Mach dein Ding - das ist alles andere als ein Selbstläufer. Der Weg, bis Sie dieses Ziel erreicht haben, ist steinig und wird Ihnen voraussichtlich einiges abverlangen. Das Ergebnis kann diese Mühen in jeden Fall wert sein, da Sie nicht nur glücklicher und zufriedener, sondern im besten Fall auch motivierter und erfolgreicher sind, wenn Sie Ihr Ding machen.

Aber um dies zu schaffen, müssen Sie sich zunächst einigen Herausforderungen und Problemen stellen, die es zu lösen gilt. Welche das sind und wie sich diese meistern lassen:

  • Sie müssen herausfinden, was Ihr Ding ist

    Der erste, unerlässliche Schritt, wenn Sie Ihr Ding machen wollen, klingt vollkommen selbsterklärend und trivial, ist aber gar nicht so einfach, wie viele zunächst annehmen. Die Frage lautet: Was genau ist Ihr Ding eigentlich? Oder anders formuliert: Was ist Ihr großes Ziel, dass Sie anstreben und verwirklichen wollen?

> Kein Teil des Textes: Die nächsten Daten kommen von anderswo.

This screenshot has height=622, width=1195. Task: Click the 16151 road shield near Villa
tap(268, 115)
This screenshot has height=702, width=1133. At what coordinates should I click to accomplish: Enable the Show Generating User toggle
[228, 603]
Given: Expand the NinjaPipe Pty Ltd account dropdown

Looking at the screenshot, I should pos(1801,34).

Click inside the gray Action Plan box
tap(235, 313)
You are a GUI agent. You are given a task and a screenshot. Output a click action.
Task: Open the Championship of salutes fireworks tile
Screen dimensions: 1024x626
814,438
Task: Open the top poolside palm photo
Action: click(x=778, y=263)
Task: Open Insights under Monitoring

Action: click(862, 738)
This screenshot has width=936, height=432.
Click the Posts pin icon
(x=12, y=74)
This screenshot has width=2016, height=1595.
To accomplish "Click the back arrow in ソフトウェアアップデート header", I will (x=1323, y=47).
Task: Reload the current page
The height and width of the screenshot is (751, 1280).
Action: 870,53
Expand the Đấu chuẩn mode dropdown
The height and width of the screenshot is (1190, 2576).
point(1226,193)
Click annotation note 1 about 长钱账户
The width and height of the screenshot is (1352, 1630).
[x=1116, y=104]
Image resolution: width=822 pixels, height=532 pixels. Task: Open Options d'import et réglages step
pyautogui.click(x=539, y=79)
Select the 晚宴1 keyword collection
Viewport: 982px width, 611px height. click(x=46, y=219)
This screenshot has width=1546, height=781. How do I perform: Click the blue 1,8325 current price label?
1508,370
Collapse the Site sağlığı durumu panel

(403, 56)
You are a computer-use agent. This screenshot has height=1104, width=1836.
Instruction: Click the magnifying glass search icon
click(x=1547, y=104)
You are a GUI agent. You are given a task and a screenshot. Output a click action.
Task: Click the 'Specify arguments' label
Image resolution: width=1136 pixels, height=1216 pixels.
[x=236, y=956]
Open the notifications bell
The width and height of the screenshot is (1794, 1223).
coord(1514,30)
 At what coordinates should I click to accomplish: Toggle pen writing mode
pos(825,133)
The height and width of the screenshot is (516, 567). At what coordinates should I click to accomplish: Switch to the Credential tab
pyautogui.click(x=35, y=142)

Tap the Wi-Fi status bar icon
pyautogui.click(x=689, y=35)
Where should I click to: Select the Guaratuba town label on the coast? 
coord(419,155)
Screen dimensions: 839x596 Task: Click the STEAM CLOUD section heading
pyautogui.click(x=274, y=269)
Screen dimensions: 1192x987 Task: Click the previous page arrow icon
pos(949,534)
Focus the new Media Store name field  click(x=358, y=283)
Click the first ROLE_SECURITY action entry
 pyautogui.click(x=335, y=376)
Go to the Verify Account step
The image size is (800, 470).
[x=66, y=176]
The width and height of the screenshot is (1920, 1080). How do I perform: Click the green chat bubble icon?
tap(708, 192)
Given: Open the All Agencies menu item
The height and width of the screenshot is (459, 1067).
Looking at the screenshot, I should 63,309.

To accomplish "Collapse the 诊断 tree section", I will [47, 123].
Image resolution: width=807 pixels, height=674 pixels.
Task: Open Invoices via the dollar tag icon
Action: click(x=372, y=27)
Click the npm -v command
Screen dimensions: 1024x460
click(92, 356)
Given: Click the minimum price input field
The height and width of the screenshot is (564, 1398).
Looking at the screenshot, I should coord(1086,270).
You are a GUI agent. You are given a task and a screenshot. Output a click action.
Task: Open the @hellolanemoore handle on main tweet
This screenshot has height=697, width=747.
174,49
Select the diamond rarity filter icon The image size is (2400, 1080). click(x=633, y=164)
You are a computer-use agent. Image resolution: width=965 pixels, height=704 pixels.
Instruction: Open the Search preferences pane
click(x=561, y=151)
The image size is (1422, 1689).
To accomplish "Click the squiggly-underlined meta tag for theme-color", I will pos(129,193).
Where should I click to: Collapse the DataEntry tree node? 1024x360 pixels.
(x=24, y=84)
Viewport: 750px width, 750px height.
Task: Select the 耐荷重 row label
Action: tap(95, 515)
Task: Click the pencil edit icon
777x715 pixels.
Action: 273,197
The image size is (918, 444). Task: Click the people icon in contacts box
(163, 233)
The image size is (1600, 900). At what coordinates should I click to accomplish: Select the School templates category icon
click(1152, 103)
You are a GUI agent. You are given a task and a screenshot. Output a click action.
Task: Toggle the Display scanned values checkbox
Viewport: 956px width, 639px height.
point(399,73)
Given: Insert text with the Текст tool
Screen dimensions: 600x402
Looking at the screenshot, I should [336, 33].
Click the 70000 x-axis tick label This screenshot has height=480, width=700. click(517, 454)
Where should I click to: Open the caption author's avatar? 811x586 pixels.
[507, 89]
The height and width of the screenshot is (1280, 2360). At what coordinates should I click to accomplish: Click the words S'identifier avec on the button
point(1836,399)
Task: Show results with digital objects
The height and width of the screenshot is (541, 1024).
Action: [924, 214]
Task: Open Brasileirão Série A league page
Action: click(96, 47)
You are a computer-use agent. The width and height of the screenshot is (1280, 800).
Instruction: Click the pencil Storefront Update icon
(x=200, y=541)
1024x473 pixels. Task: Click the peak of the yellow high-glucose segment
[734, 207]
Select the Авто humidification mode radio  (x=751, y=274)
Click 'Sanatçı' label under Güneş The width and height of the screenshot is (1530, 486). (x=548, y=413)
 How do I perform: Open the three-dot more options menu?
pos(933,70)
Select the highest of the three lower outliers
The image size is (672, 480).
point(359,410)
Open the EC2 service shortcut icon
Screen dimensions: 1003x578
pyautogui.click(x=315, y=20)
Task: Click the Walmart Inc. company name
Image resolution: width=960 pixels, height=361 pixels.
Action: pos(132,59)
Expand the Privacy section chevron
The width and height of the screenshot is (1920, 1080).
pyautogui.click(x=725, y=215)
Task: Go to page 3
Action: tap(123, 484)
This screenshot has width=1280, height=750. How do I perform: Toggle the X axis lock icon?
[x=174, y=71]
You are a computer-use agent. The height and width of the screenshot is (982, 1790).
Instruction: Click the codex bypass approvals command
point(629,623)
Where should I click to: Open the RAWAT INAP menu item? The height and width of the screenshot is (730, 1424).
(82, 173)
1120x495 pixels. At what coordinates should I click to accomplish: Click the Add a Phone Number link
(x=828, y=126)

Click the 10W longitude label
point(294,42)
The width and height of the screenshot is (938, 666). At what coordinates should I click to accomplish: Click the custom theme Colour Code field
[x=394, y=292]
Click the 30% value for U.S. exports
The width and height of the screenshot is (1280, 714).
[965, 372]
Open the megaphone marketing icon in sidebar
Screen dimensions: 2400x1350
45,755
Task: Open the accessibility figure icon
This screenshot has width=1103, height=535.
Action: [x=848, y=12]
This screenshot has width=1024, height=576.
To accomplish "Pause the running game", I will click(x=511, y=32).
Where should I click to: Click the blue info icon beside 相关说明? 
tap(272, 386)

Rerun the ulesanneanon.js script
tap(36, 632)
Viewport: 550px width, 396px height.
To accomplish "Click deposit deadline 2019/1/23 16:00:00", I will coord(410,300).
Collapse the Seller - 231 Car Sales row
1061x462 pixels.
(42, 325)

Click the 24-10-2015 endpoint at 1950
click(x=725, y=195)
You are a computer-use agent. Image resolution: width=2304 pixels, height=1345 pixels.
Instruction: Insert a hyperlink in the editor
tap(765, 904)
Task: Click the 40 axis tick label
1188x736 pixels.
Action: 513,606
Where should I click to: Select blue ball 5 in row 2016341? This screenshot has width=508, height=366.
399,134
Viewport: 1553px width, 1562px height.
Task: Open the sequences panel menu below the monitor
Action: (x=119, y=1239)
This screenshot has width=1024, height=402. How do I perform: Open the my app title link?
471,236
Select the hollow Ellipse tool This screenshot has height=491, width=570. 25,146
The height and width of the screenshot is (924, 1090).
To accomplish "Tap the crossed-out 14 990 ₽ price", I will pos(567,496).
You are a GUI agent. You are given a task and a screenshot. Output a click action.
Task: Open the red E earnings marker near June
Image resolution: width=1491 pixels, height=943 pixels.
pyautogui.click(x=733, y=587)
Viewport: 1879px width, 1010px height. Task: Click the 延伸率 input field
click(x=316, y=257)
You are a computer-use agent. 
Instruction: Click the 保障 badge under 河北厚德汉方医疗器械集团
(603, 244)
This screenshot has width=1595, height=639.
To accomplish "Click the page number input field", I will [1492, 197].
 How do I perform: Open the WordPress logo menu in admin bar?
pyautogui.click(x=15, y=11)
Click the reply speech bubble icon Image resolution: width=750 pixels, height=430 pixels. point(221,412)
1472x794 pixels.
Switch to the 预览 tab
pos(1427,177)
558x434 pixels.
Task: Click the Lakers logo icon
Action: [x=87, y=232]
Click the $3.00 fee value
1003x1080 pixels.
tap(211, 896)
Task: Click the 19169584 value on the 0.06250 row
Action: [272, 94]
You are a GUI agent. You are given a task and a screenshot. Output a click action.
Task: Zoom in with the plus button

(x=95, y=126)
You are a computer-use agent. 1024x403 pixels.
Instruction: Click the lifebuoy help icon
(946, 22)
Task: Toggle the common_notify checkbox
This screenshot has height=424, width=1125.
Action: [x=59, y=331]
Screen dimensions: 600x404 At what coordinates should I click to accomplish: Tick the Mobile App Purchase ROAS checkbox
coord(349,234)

    Manch einer kann das sehr schnell und auch sehr genau beantworten, viele kommen jedoch erst einmal ins Grübeln. Es ist leicht zu sagen, was Sie nicht (mehr) wollen, doch wohin genau die Reise führen soll? Bei dieser Antwort wird es schon deutlich schwieriger. Bevor Sie also damit beginnen, Ihr Ding zu machen, überlegen Sie sich ganz genau, was Sie tun wollen.

    Ansonsten investieren Sie vielleicht viel Zeit, Energie oder auch Geld - nur um am Ende festzustellen, dass Sie aufs falsche Pferd gesetzt haben und mit der neuen Situation genauso unzufrieden sind wie zuvor.


  • Sie müssen Ihr Ding auch wirklich realisieren können

    Mit dem Wissen aus der obigen Frage haben Sie nun ein Ziel vor Augen. Nun müssen Sie prüfen, wie sich das Ganze in die Tat umsetzen lässt - und ob es überhaupt möglich ist, das zu realisieren, was Sie sich vorgenommen haben.

    Sie müssen also dazu in der Lage sein, wirklich zu leisten, was Sie sich vorgenommen haben und es muss eine realistische Vorstellung sein. Eine Leidenschaft für einen Bereich ist ein wichtiger Anfang, doch benötigen Sie auch Wissen und Fähigkeiten, um wirklich Ihr Ding machen zu können, anstatt nur davon zu träumen. Sind diese noch nicht vorhanden, müssen Sie sich das nötige Know How aneignen.


  • Sie benötigen den Mut, Ihr Ding zu machen

    Wer glaubt, sein Ding zu machen wäre einfach, ist naiv und belügt sich selbst. Sie stehen vor großen Veränderungen, die immer auch Unsicherheit mitbringen. Sie machen einen großen Schritt aus Ihrer Komfortzone hinaus - auch wenn es in eine Richtung geht, in der Sie sich anschließend wieder wohlfühlen wollen.

    Zunächst einmal müssen Sie sich dieser Angst stellen und den Mut beweisen, dennoch Ihr Ding zu machen.


  • Sie dürfen sich nicht abschrecken lassen

    Auf eins müssen Sie in jedem Fall gefasst sein: Wenn Sie Ihr Ding machen wollen, wird es immer jemanden geben, der das nicht versteht, der Ihnen davon abrät, der vielleicht sogar sagt, dass Ihre Idee absoluter Schwachsinn und von Anfang an zum Scheitern verurteilt ist. In diesen Momenten standhaft zu bleiben und an seinem Ziel festzuhalten, ist wahrlich nicht einfach.

    Wenn Sie aber wirklich Ihr Ding machen wollen, müssen Sie genau dazu bereit und in der Lage sein. Es erfordert Disziplin und starken Willen, sich nicht vom eigenen Weg abbringen zu lassen und das Selbstbewusstsein, sich auch bei Gegenwind durchzusetzen.